Mateo sintió un cosquilleo en el estómago. Un robot de verdad, ¡justo como en el libro! Pero este no era grande y ruidoso, sino pequeño y un poco triste. Primero, Mateo sintió un poco de miedo. ¿Y si era un robot gruñón? ¿Y si hacía ruidos fuertes? Pero al ver cómo la luz de su pecho apenas brillaba, y cómo sus antenitas se movían con desánimo, Mateo sintió que una sensación más fuerte que el miedo crecía en su corazón: las ganas de ayudar. Respiró hondo. Su papá siempre decía que la valentía no era no tener miedo, sino sentirlo y aun así hacer lo correcto. Con ese pensamiento en su mente, Mateo decidió ser valiente.

Salió de su habitación y bajó las escaleras en silencio. Abrió la puerta del jardín con mucho cuidado. "Hola", susurró Mateo, acercándose lentamente. El robot levantó su pequeña cabeza metálica. Sus ojos, que eran dos lucecitas redondas, lo miraron con curiosidad. Mateo notó que la luz del pecho del robot estaba aún más débil. "Pareces cansado", dijo Mateo con dulzura. Se sentó en la hierba frente al robot. Recordó una vez que su juguete favorito se había quedado sin pilas. "Quizás necesitas un poco de energía", dijo, y con mucho cuidado, puso su mano sobre el pecho del robot, justo donde parpadeaba la luz. Cerró los ojos y deseó con todas sus fuerzas que el robot se sintiera mejor.

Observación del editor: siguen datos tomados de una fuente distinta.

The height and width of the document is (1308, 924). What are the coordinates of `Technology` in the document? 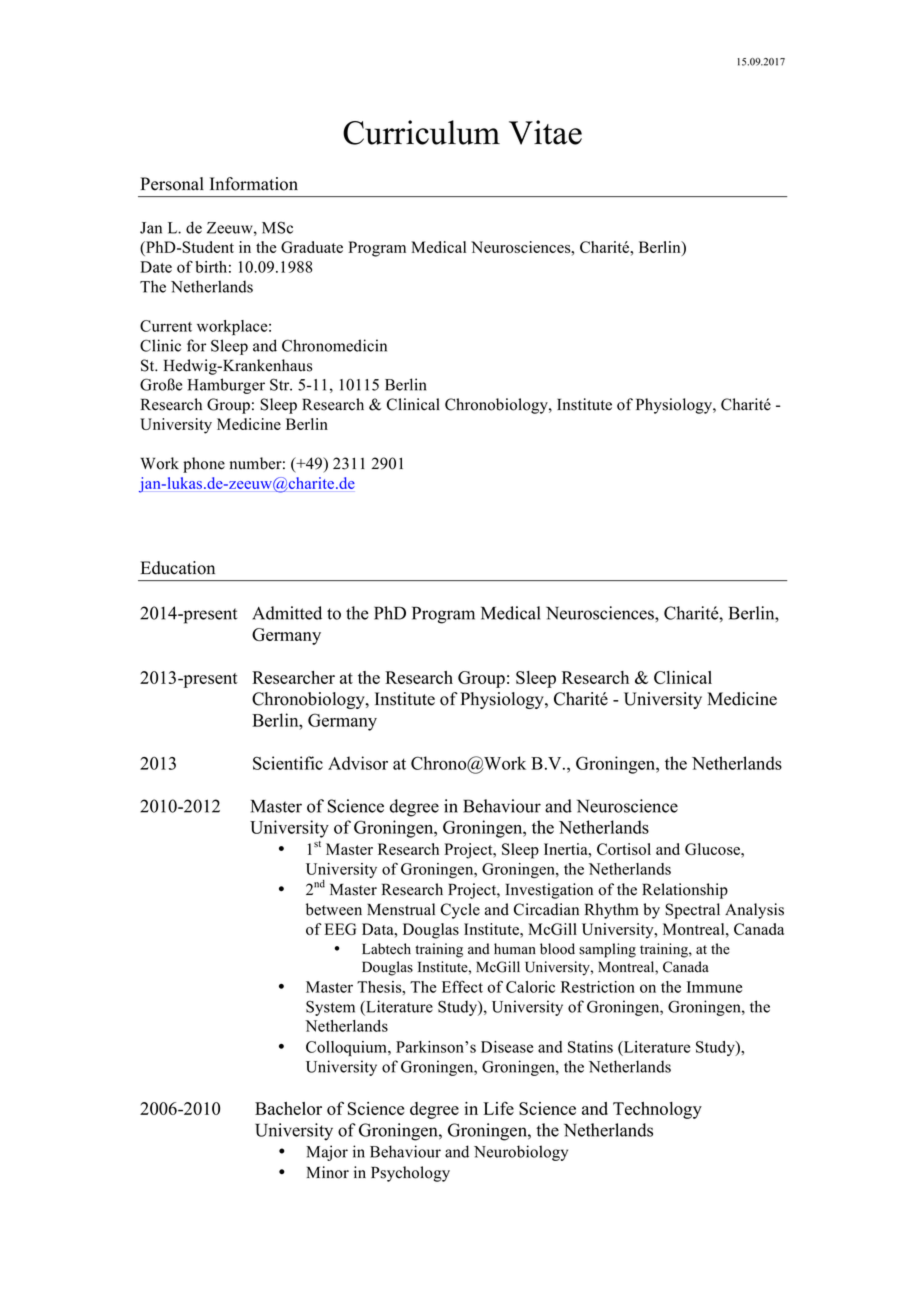 It's located at (657, 1110).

Y entonces, ocurrió algo asombroso. Bajo la mano cálida de Mateo, la luz del pecho del robot comenzó a brillar con más fuerza. ¡Un brillo suave, pero constante y lleno de energía! Las antenitas del robot se enderezaron y sus ojos-luces se iluminaron con alegría. Hizo un "zzzz-bip" feliz y agitó una de sus pequeñas patitas metálicas, como dando las gracias. Mateo sonrió, sintiendo una alegría inmensa y un calorcito agradable en el pecho. Había sido valiente, había vencido su miedo inicial para ayudar a un nuevo amigo. El robot, ahora lleno de energía, hizo un último y feliz "bip" y con un movimiento rápido, se deslizó entre los arbustos y desapareció en la noche, dejando un pequeño rastro de luz brillante en el aire.

Mateo se quedó un momento mirando el lugar donde el robot había estado. Se sentía muy bien. Había sido un poco de valentía lo que había encendido la luz del robot. Regresó a su cama, se acurrucó bajo su edredón y cerró los ojos. El recuerdo del robot brillante y el sonido de su feliz "bip" le acompañaron en sus sueños. Sabía que, a veces, un pequeño acto de valentía puede hacer brillar mucho a alguien, o incluso a un robot. Y eso, pensó Mateo, era una de las cosas más bonitas del mundo. Con una sonrisa, se durmió profundamente, soñando con más amigos brillantes y aventuras silenciosas.